◆ **Work required**: Please scale the coordinates in the answers across the stretch from the line containing "You are a GUI" through the line containing "click(1343, 223)": multiply each by 0.3 and round to a whole number, with halves going up. Return only those lines, requests included.

◆ **Records supplied**:
** BEGIN **
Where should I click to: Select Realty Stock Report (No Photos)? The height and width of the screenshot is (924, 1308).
** END **
** BEGIN **
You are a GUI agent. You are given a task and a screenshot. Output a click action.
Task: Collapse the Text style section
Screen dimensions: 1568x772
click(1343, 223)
** END **
** BEGIN **
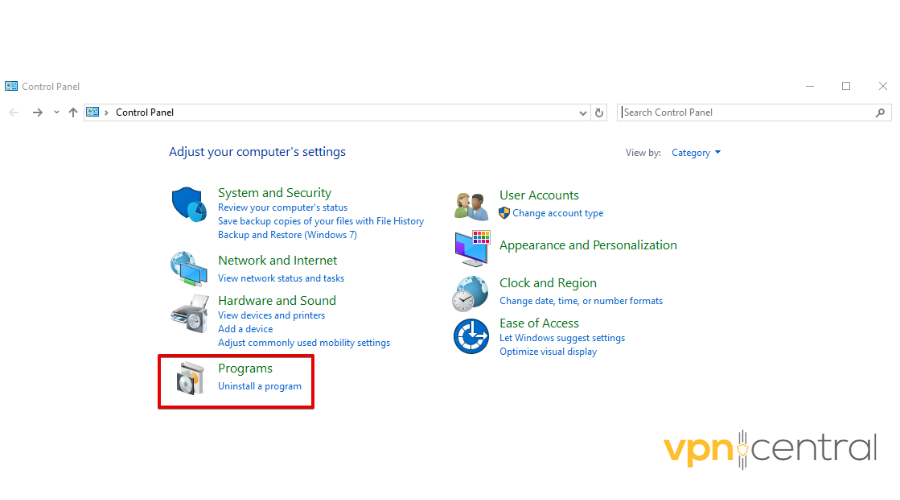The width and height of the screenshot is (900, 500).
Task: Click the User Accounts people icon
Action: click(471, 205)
** END **
◆ **Task solution**:
You are a GUI agent. You are given a task and a screenshot. Output a click action.
Task: Collapse the Text style section
Screen dimensions: 1568x772
click(403, 67)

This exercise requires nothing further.